EXERCISE GOAL: Leaving out all pictures, return exactly the lines from the one that contains "Open the restaurant pin left of Bagni Laura" through the end of the data below.

DATASET CONTENT:
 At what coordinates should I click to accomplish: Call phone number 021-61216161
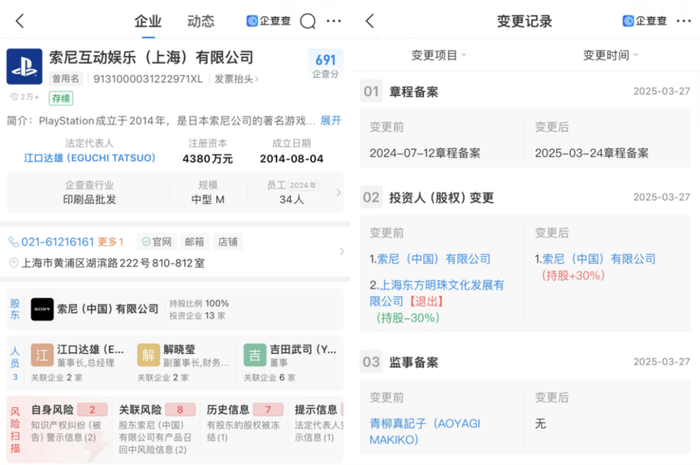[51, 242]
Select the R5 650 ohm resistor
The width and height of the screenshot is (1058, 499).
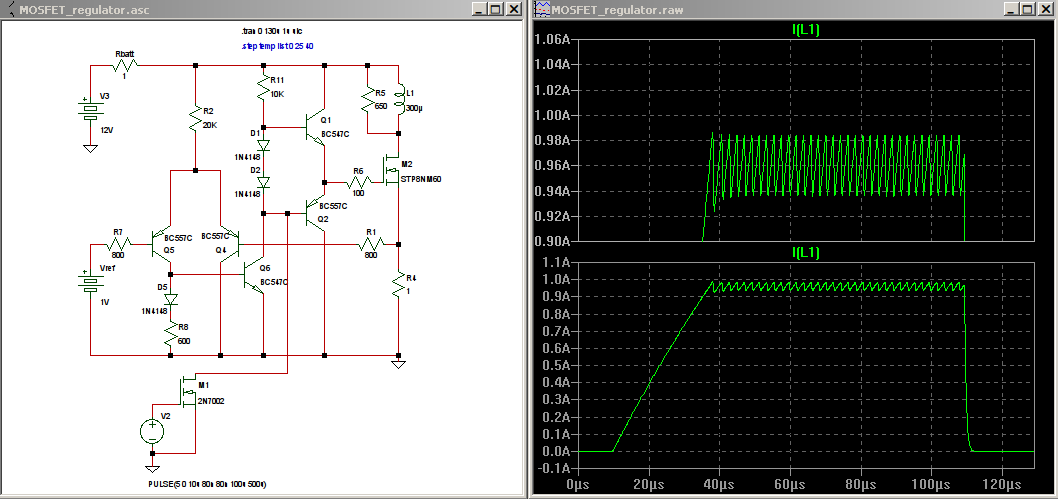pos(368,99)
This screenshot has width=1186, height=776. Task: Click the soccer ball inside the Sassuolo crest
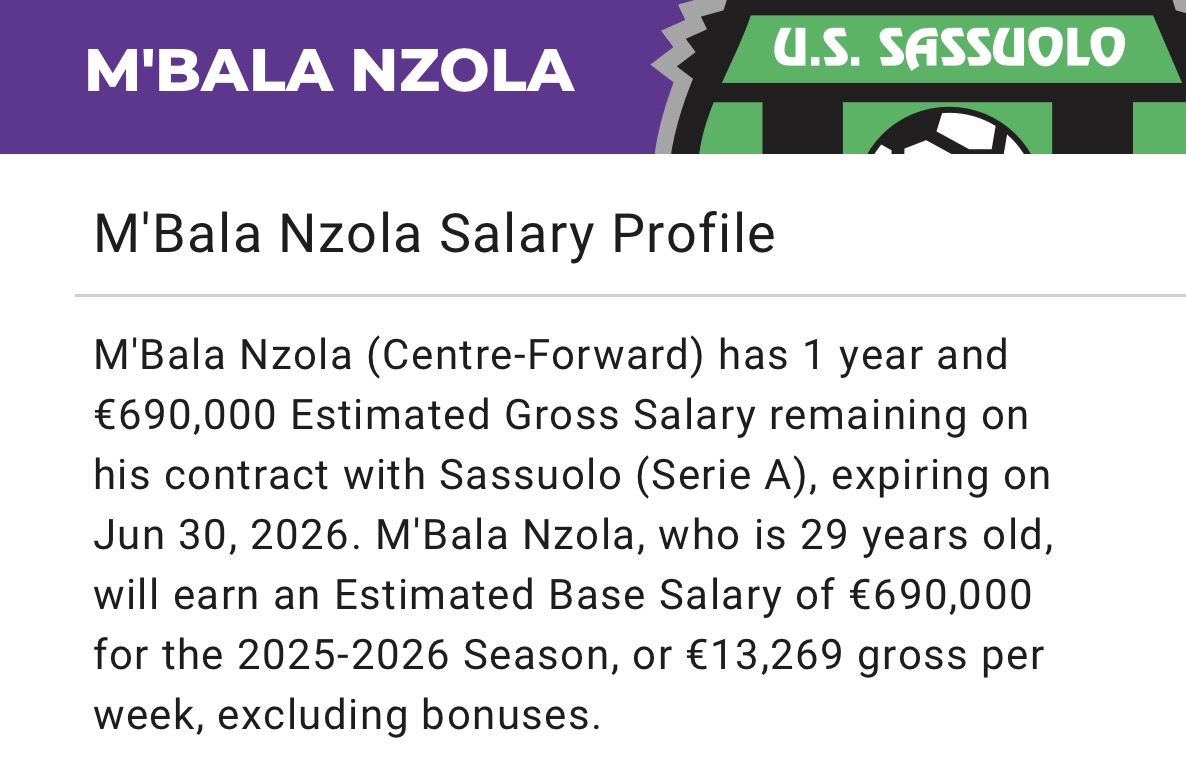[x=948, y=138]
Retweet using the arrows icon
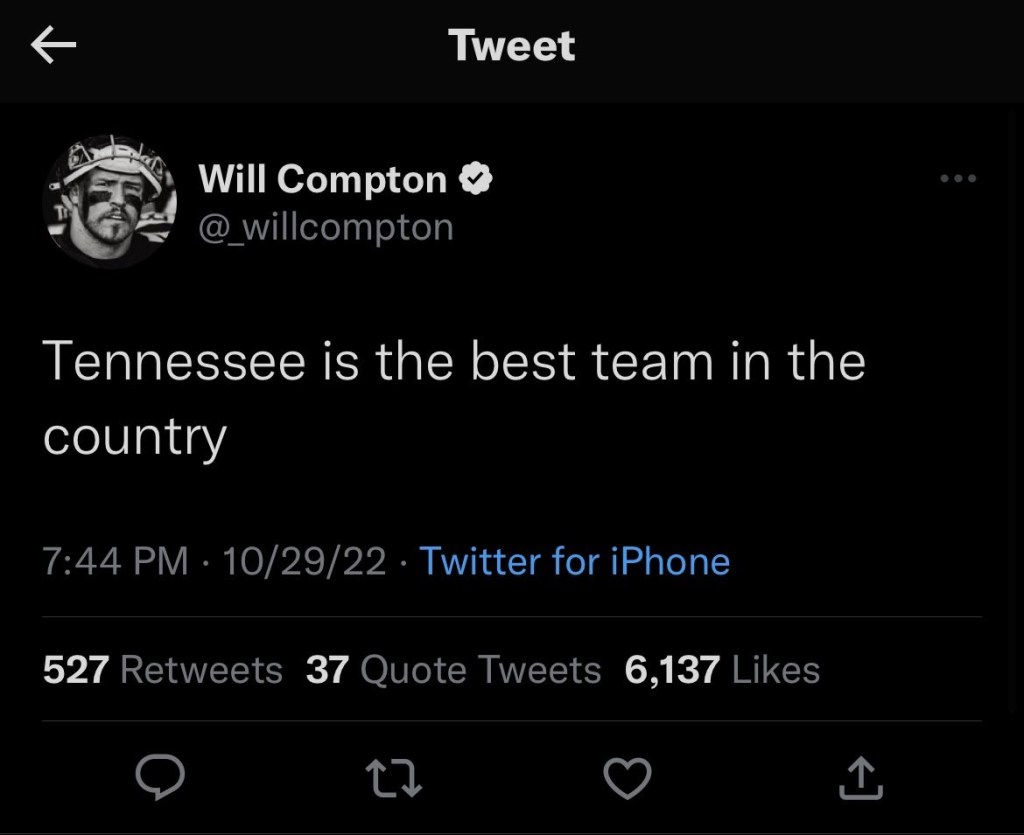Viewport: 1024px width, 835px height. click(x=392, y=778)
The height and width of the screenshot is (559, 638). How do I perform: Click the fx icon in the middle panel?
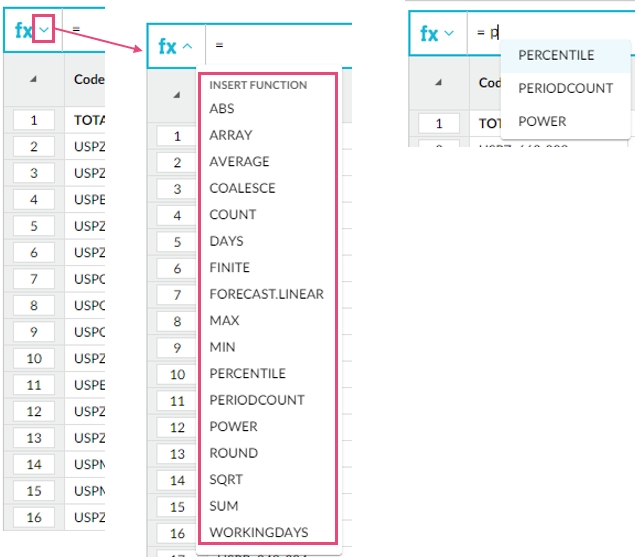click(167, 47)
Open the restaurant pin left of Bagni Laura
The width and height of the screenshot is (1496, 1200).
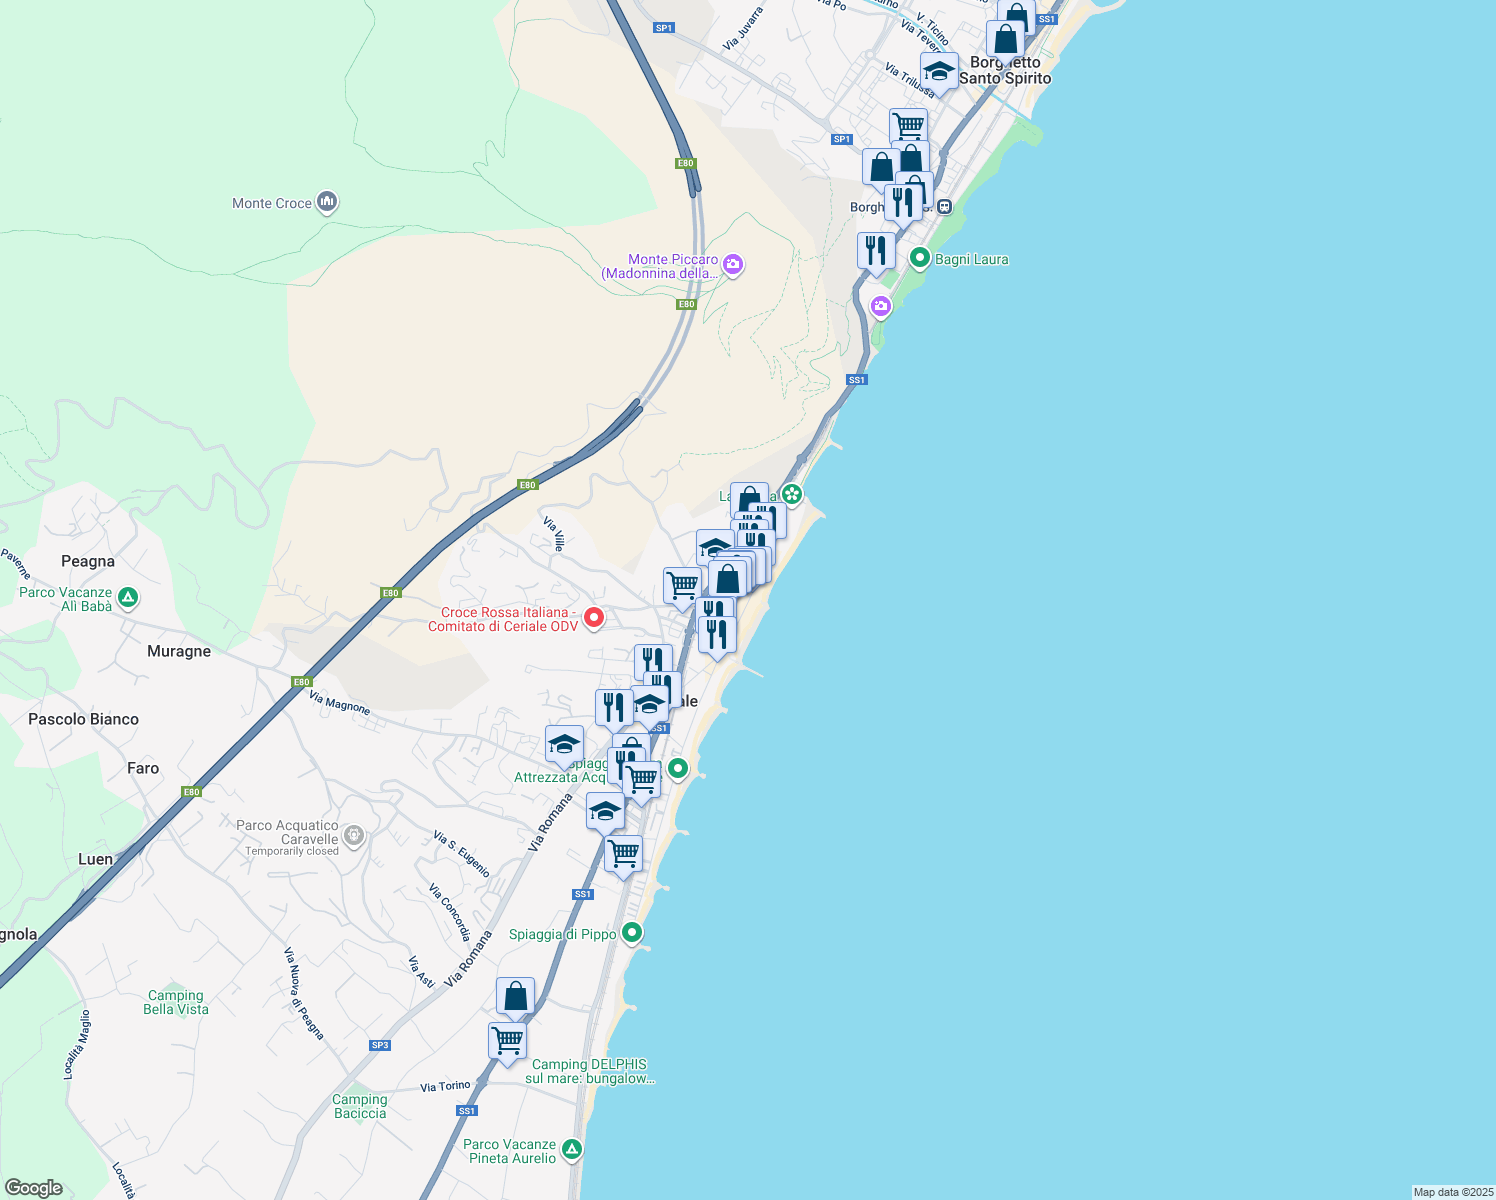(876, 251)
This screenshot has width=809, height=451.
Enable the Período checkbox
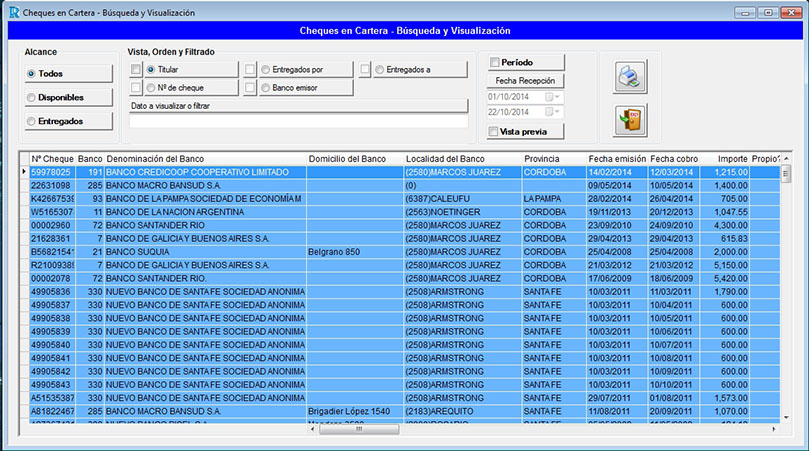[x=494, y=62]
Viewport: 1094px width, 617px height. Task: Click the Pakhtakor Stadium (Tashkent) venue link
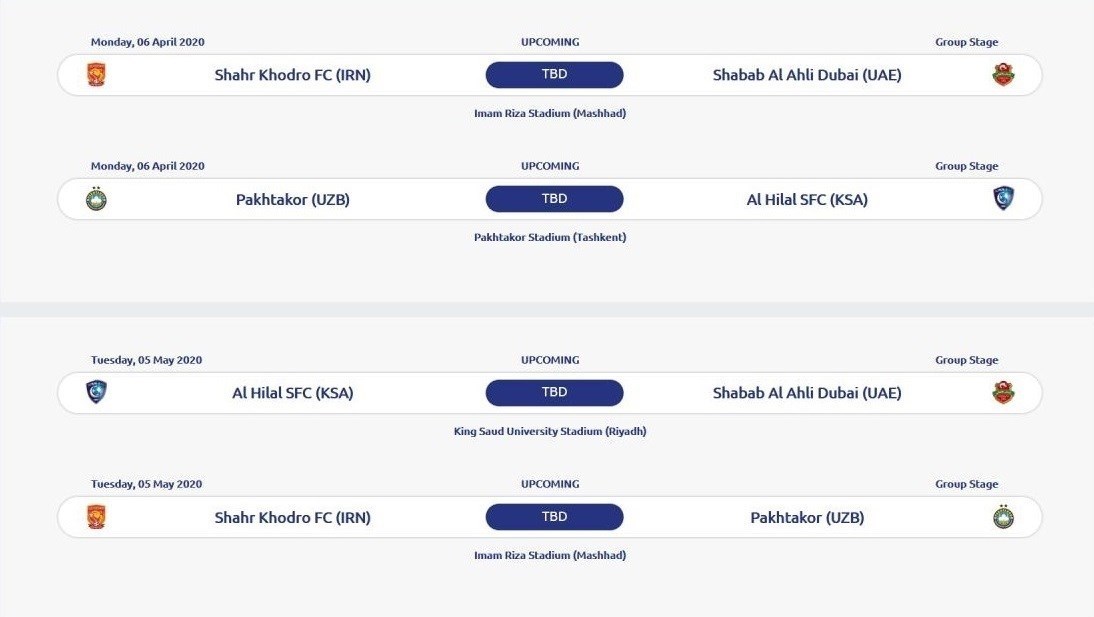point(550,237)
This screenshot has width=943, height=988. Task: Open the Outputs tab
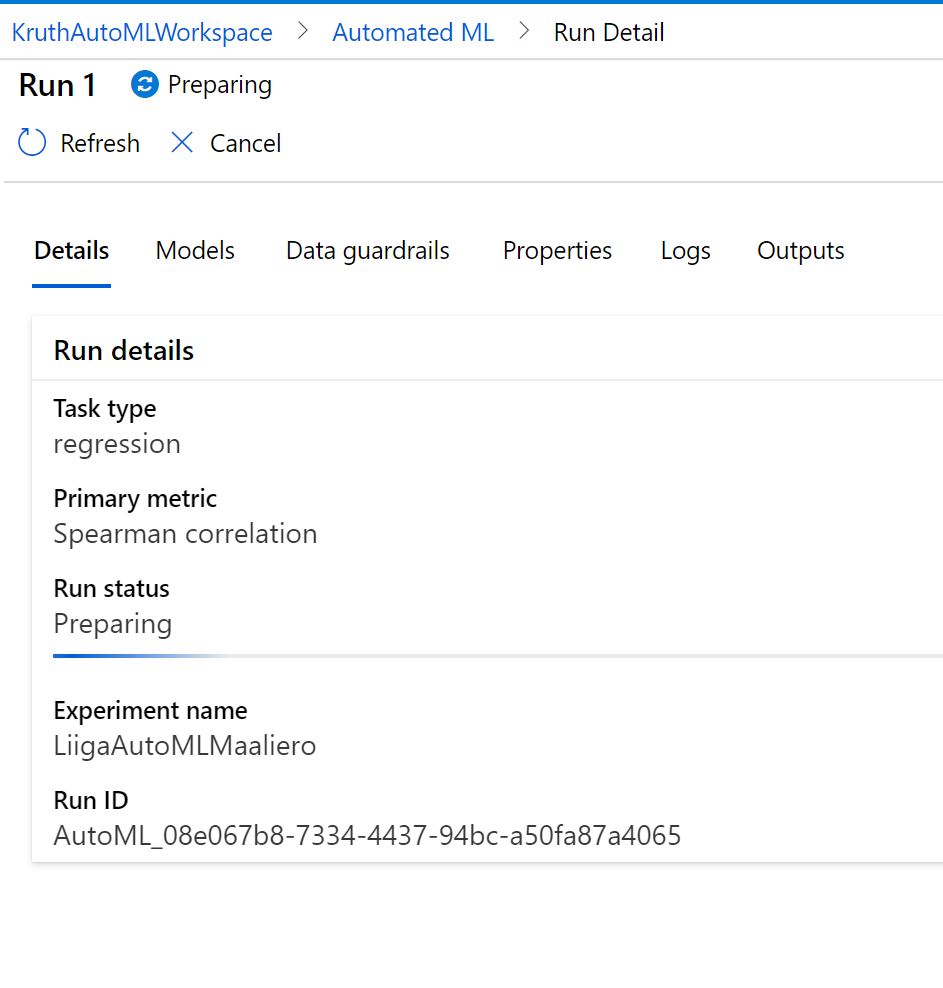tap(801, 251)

ANSWER SECTION:
Open the restaurant pin left of Bagni Laura
The width and height of the screenshot is (1496, 1200).
(876, 251)
This screenshot has width=809, height=451.
Enable the Período checkbox
[x=494, y=62]
Viewport: 1094px width, 617px height. Task: Click the Pakhtakor Stadium (Tashkent) venue link
point(550,237)
This screenshot has width=943, height=988. Task: Open the Outputs tab
tap(801, 251)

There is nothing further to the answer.